* **DATA LISTING**:
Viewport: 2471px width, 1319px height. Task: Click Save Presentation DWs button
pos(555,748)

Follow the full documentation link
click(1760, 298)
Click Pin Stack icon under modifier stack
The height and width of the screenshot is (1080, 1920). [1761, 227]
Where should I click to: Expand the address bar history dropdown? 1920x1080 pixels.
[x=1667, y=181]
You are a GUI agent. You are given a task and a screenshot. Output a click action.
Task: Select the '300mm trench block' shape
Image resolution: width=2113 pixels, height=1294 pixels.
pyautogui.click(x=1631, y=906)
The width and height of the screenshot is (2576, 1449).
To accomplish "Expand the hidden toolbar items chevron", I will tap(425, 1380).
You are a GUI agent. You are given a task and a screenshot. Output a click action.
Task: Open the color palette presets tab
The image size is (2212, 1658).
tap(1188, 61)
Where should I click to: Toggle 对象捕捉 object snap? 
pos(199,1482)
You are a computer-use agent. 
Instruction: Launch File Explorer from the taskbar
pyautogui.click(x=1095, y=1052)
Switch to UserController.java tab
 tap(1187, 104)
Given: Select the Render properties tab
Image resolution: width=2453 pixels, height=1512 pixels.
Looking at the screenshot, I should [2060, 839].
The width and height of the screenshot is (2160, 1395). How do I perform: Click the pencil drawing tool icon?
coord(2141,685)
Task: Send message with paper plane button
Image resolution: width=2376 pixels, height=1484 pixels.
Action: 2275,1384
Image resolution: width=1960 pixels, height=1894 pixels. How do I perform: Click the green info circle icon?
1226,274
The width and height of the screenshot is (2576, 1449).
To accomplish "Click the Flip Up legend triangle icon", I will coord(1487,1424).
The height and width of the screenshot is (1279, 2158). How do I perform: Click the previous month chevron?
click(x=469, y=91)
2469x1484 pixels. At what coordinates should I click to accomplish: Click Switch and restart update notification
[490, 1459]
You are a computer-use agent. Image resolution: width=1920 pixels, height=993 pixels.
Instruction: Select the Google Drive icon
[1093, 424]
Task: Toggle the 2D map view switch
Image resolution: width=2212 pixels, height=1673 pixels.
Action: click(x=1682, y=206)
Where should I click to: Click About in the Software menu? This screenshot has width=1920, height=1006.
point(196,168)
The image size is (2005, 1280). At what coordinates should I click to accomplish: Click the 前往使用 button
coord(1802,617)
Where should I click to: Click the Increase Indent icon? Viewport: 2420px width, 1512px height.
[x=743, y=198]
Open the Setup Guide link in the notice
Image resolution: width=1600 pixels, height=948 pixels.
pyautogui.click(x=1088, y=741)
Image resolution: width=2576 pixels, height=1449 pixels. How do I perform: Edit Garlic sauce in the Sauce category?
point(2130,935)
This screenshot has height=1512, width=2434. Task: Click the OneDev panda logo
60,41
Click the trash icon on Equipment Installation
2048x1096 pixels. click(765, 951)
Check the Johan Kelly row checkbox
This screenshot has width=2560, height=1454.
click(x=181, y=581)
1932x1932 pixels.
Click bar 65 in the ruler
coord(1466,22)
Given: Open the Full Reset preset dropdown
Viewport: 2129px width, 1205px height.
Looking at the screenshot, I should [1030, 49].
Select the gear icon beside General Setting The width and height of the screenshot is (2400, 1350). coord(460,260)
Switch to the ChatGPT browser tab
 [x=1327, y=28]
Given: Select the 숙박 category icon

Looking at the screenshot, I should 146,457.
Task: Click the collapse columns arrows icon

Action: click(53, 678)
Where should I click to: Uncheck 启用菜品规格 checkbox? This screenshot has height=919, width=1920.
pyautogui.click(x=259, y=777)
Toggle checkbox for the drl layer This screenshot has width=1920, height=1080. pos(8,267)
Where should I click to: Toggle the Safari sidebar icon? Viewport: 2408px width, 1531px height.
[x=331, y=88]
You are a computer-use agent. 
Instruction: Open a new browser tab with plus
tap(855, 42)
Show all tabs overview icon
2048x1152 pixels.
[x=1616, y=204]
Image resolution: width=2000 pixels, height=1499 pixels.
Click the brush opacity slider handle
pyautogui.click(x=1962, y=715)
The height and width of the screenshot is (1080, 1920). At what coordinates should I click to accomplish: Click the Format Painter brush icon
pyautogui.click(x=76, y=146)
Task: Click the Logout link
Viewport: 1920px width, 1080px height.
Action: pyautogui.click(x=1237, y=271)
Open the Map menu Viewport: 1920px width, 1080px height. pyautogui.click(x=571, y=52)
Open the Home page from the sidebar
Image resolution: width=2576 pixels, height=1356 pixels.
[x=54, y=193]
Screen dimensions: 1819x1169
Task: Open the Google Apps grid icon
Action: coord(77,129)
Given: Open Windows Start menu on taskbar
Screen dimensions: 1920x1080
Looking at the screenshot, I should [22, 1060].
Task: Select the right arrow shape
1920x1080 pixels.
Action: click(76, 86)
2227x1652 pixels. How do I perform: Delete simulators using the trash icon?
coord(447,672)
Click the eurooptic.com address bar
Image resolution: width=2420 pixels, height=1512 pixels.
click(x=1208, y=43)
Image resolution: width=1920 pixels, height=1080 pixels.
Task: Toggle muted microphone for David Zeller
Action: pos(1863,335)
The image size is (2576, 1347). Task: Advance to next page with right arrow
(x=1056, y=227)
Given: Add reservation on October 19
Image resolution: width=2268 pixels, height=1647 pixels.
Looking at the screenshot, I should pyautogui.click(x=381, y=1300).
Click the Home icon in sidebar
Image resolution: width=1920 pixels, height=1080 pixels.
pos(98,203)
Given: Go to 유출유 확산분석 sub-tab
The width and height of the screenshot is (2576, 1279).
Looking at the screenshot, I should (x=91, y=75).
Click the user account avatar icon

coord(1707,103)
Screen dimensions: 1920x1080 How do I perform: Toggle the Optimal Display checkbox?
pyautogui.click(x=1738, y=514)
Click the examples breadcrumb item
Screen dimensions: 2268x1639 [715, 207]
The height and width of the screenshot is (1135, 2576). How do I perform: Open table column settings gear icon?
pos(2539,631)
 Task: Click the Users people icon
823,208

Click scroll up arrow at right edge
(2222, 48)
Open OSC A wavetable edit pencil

* **WORK ITEM**:
What lines of the material above include "shape"? Copy each one.

* **RESPONSE AREA**:
Task: Select the '300mm trench block' shape
Task: Select the right arrow shape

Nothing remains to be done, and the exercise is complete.